Page:
Solve `((x+1)(x-3))/((x-2)) ge 0`.

To solve the inequality \(\frac{(x+1)(x-3)}{(x-2)} \geq 0\), we will follow these steps: ### Step 1: Identify the critical points The critical points occur when the numerator or denominator is equal to zero. 1. Set the numerator equal to zero: \[ (x+1)(x-3) = 0 \] This gives us: - \(x + 1 = 0 \Rightarrow x = -1\) - \(x - 3 = 0 \Rightarrow x = 3\) 2. Set the denominator equal to zero: \[ x - 2 = 0 \Rightarrow x = 2 \] Thus, the critical points are \(x = -1\), \(x = 2\), and \(x = 3\). ### Step 2: Create a number line We will plot the critical points on a number line: \[ -\infty \quad -1 \quad 2 \quad 3 \quad +\infty \] ### Step 3: Test intervals We will test the sign of the expression in each of the intervals defined by the critical points: 1. **Interval \((- \infty, -1)\)**: Choose \(x = -2\) \[ \frac{(-2 + 1)(-2 - 3)}{-2 - 2} = \frac{(-1)(-5)}{-4} = \frac{5}{-4} < 0 \] 2. **Interval \((-1, 2)\)**: Choose \(x = 0\) \[ \frac{(0 + 1)(0 - 3)}{0 - 2} = \frac{(1)(-3)}{-2} = \frac{-3}{-2} > 0 \] 3. **Interval \((2, 3)\)**: Choose \(x = 2.5\) \[ \frac{(2.5 + 1)(2.5 - 3)}{2.5 - 2} = \frac{(3.5)(-0.5)}{0.5} = \frac{-1.75}{0.5} < 0 \] 4. **Interval \((3, +\infty)\)**: Choose \(x = 4\) \[ \frac{(4 + 1)(4 - 3)}{4 - 2} = \frac{(5)(1)}{2} > 0 \] ### Step 4: Determine the sign of the expression From our tests, we have: - For \(x < -1\): Negative - For \(-1 < x < 2\): Positive - For \(2 < x < 3\): Negative - For \(x > 3\): Positive ### Step 5: Include critical points Now we check the critical points: - At \(x = -1\): \[ \frac{(0)(-4)}{-3} = 0 \quad (\text{included since } \geq 0) \] - At \(x = 2\): The expression is undefined (denominator is zero). - At \(x = 3\): \[ \frac{(4)(0)}{1} = 0 \quad (\text{included since } \geq 0) \] ### Step 6: Write the solution The solution set where the expression is non-negative is: \[ x \in [-1, 2) \cup [3, +\infty) \] ### Final Answer \[ \text{The solution is } x \in [-1, 2) \cup [3, +\infty) \]

Work to be completed:
List every value of x that the worked solution above picks to test the sign of the expression in an interval.

Given records:
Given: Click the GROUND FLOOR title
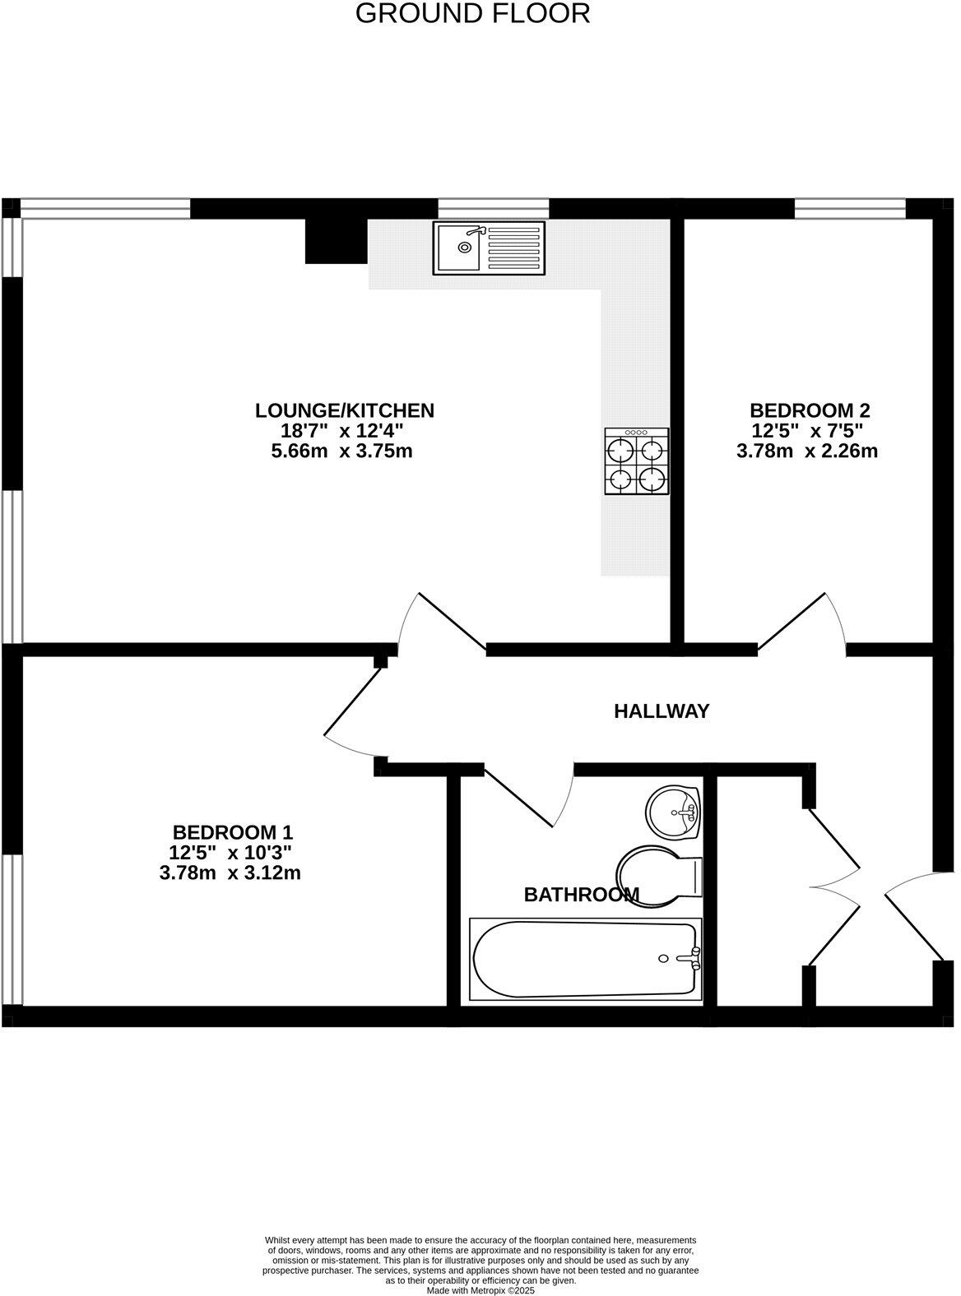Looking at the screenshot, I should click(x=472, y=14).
* * *
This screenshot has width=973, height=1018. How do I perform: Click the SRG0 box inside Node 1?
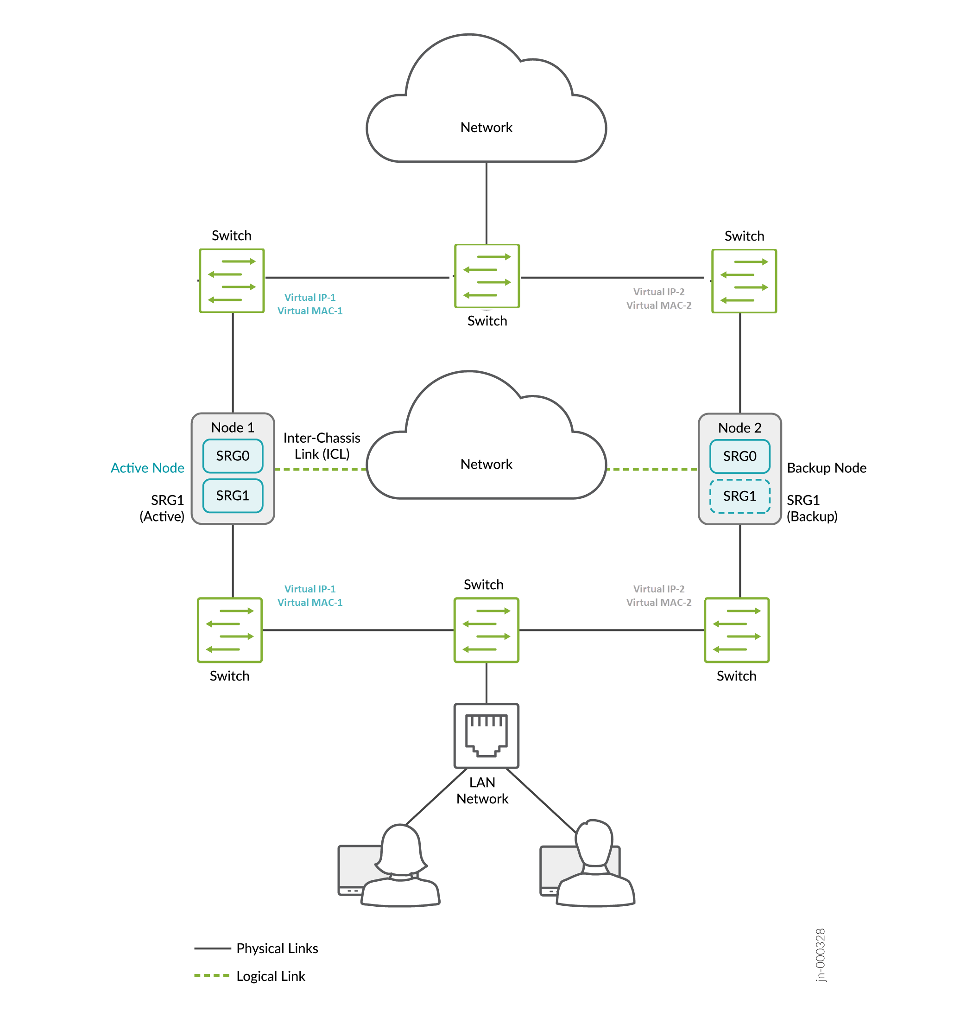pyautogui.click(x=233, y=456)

Reply to the exercise:
-2, 0, 2.5, 4